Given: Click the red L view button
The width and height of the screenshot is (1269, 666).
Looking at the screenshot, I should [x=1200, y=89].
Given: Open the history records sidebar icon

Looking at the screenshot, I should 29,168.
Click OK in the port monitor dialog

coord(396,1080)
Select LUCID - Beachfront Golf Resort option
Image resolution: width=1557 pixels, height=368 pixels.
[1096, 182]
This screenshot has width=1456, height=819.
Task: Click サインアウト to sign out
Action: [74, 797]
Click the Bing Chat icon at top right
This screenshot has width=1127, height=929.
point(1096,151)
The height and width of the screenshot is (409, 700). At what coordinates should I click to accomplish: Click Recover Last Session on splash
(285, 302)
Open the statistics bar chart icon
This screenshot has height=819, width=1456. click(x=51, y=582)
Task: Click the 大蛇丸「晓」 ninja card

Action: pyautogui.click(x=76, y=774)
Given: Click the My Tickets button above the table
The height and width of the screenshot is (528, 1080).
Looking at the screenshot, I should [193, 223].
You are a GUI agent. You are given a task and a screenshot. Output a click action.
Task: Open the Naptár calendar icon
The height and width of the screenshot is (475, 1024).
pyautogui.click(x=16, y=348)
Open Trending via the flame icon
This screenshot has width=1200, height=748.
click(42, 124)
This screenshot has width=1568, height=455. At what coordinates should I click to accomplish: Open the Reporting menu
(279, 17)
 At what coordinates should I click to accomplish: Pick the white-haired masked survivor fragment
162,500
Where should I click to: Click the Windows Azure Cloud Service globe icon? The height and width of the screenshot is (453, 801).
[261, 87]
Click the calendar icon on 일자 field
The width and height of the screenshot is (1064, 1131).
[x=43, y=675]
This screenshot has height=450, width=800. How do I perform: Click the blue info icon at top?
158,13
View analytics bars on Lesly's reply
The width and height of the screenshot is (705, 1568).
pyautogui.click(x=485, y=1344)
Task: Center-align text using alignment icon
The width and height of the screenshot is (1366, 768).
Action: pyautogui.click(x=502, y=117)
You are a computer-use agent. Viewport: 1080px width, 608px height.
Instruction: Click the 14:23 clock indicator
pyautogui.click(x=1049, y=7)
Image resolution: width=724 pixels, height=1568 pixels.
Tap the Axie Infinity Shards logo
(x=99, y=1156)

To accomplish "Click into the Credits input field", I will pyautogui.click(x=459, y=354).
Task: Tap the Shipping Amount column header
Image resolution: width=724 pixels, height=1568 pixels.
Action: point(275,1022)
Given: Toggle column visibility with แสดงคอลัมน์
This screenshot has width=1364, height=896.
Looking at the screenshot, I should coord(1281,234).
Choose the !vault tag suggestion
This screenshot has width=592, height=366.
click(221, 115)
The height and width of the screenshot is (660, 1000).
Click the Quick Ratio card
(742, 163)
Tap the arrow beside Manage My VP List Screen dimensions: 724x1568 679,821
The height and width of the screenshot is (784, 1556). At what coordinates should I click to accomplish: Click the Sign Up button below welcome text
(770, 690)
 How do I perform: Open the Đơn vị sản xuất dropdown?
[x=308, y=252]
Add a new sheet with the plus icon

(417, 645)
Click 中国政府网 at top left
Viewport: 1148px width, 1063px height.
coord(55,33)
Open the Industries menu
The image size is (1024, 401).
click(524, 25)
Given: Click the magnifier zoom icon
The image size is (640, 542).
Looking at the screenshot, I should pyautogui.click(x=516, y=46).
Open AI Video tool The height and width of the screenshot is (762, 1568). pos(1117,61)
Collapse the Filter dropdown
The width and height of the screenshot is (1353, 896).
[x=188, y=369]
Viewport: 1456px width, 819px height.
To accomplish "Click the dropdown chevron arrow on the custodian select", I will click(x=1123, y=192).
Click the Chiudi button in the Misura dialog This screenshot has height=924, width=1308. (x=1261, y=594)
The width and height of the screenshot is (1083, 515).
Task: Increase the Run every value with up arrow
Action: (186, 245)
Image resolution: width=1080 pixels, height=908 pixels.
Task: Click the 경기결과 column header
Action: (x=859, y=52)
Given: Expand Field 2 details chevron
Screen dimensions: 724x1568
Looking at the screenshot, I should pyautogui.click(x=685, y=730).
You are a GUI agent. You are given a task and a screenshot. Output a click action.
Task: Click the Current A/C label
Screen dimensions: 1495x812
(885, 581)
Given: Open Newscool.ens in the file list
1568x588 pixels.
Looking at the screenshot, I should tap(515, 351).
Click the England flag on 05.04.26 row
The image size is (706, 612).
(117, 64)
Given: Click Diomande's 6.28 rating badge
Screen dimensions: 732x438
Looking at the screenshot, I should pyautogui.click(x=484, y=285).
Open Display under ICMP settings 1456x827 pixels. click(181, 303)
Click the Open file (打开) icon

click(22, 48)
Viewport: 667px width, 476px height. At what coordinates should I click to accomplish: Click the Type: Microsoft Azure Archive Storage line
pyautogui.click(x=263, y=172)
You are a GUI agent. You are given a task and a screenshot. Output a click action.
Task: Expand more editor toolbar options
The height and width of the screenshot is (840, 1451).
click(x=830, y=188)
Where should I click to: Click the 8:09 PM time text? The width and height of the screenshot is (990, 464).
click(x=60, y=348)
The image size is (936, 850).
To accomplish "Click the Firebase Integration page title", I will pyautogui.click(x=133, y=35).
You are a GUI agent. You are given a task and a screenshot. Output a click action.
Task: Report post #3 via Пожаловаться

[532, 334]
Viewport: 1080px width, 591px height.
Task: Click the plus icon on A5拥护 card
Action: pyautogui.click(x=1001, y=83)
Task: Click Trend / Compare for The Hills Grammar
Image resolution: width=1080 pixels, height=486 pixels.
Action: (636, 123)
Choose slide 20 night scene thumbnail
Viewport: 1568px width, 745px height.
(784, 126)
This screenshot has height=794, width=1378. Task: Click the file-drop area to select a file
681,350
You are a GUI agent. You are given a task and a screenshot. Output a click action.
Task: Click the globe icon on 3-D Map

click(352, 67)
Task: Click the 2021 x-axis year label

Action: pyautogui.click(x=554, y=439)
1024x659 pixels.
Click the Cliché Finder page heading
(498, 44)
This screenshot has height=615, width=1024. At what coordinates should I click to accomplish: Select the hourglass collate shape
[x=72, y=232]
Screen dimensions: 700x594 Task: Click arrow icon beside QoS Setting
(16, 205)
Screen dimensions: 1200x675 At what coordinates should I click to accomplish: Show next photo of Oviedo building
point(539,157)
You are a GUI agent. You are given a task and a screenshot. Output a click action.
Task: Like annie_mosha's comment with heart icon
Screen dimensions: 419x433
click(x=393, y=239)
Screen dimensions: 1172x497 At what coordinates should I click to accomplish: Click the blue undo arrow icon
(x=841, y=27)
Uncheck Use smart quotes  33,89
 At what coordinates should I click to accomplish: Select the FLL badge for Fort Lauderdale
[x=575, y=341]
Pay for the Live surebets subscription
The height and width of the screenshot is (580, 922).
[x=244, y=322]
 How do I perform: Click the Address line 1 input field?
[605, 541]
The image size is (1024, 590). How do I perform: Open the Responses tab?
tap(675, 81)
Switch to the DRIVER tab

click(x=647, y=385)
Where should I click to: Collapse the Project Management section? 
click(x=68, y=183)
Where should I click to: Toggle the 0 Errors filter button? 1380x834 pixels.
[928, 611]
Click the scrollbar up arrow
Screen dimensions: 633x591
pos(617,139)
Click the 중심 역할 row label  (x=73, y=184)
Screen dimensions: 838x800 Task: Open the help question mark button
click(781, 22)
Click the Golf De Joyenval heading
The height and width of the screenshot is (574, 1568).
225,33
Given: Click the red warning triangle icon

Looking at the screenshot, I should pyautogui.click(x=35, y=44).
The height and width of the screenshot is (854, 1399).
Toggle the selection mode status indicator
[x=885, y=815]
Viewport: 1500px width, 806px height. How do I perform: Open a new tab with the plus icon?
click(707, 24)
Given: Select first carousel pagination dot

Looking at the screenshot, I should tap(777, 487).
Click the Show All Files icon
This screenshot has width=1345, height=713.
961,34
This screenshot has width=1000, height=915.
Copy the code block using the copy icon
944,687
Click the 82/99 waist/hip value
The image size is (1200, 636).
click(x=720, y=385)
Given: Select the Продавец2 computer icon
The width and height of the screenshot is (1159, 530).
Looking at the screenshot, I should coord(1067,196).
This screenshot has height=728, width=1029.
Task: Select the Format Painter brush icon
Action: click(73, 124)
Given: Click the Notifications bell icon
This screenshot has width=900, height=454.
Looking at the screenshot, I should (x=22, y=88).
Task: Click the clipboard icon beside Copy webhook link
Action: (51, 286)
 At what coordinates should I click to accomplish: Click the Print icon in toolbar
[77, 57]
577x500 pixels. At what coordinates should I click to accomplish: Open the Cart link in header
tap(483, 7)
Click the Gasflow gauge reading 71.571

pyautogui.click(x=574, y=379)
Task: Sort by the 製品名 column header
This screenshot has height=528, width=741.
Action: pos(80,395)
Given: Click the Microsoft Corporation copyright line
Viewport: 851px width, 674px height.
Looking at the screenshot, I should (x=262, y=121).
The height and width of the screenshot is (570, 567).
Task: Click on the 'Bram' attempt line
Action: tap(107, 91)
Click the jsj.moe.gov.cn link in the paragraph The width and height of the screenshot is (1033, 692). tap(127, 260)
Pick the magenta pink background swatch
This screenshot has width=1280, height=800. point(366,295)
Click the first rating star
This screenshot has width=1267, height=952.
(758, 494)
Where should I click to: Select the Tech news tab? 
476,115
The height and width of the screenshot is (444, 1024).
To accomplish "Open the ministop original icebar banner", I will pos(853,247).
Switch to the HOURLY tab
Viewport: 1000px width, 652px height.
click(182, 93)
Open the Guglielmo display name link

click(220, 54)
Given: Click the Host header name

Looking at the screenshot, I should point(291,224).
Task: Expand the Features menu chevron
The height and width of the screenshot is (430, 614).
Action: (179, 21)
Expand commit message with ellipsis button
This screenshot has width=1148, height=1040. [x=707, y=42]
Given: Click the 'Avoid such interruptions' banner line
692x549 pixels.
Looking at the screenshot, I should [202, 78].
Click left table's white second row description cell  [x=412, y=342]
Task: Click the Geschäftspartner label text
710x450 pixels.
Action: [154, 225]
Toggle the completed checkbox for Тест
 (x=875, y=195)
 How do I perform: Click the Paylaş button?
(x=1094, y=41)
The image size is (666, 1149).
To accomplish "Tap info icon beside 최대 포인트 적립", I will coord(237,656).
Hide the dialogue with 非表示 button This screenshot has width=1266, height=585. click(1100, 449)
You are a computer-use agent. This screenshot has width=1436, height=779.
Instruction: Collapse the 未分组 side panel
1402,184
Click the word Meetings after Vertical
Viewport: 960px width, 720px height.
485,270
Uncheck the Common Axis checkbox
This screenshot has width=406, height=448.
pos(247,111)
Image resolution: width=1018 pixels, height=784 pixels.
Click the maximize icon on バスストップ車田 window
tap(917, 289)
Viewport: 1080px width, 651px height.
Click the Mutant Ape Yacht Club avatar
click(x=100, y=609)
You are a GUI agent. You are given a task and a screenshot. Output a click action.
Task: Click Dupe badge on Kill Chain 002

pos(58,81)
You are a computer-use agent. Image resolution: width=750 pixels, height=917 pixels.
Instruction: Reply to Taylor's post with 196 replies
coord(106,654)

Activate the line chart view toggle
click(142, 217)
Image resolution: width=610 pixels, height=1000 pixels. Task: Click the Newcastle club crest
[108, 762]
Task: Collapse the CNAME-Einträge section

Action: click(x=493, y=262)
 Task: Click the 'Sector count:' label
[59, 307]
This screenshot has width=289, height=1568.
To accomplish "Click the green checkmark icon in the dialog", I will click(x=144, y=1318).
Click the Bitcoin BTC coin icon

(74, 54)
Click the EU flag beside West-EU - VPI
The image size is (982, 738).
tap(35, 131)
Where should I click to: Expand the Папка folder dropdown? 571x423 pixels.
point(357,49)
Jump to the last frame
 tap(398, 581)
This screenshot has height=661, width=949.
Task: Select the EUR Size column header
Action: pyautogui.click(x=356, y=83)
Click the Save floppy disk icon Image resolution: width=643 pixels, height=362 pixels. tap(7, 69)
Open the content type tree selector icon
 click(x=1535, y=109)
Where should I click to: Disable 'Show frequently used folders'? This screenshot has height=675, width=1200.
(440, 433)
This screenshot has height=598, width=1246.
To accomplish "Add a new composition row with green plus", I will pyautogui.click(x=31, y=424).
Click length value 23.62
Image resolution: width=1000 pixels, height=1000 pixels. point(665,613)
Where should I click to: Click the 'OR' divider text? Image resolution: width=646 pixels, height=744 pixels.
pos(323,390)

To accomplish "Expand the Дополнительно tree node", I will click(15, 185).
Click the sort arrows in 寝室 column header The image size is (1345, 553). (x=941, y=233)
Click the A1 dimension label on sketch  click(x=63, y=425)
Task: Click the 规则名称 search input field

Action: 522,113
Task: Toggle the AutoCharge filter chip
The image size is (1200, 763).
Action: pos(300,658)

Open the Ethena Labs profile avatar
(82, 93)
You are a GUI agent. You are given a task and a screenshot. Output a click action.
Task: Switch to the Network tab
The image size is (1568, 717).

^^^^^^^^^^^^^^^^

→ PROBLEM DESCRIPTION: What is needed is an exact copy of the entries from their first line down to the line with "Given: Click the My", that line included, and nothing beyond it.

→ EXERCISE ANSWER:
Given: Click the red L view button
The width and height of the screenshot is (1269, 666).
Looking at the screenshot, I should [x=1200, y=89].
Given: Open the history records sidebar icon

Looking at the screenshot, I should 29,168.
Click OK in the port monitor dialog

coord(396,1080)
Select LUCID - Beachfront Golf Resort option
Image resolution: width=1557 pixels, height=368 pixels.
[1096, 182]
This screenshot has width=1456, height=819.
Task: Click サインアウト to sign out
Action: [74, 797]
Click the Bing Chat icon at top right
This screenshot has width=1127, height=929.
point(1096,151)
The height and width of the screenshot is (409, 700). At what coordinates should I click to accomplish: Click Recover Last Session on splash
(285, 302)
Open the statistics bar chart icon
This screenshot has height=819, width=1456. click(x=51, y=582)
Task: Click the 大蛇丸「晓」 ninja card

Action: pyautogui.click(x=76, y=774)
Given: Click the My Tickets button above the table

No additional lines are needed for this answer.